The Minneapolis-based retailer said Wednesday that holiday sales were weaker than expected, leading the company to lower its sales and profit guidance for the fourth quarter. Target's shares fell 6 percent.
It was a rough year for Target CEO Brian Cornell's transformation efforts, which have included selling the Minneapolis-based company's pharmacies to CVS, launching new private-label brands and improving its grocery department. Store traffic and same-store sales have been on the decline since last spring — trends that continued into the holidays despite Target's redoubled efforts on promotions and in-store displays.
Target's online sales grew 30 percent in November and December, but they did not make up for lost ground in stores.
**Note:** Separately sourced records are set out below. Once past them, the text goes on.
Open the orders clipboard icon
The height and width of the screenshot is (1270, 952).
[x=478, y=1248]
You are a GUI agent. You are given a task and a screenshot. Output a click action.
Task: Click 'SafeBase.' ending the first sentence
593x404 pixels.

And since online sales cost retailers more in terms of shipping costs, they also contributed to an erosion of its profit margins.
"While we significantly outpaced the industry's digital performance, the costs associated with the accelerated mix shift between our stores and digital channels and a highly promotional competitive environment had a negative impact on our fourth-quarter margins and earnings per share," Cornell said in a statement.
Black Friday sales were also strong, he said, but that was offset by softness earlier in the season.
Electronics and food, which Target blamed for weaker sales during the spring and summer, continued to see sales declines during the holidays.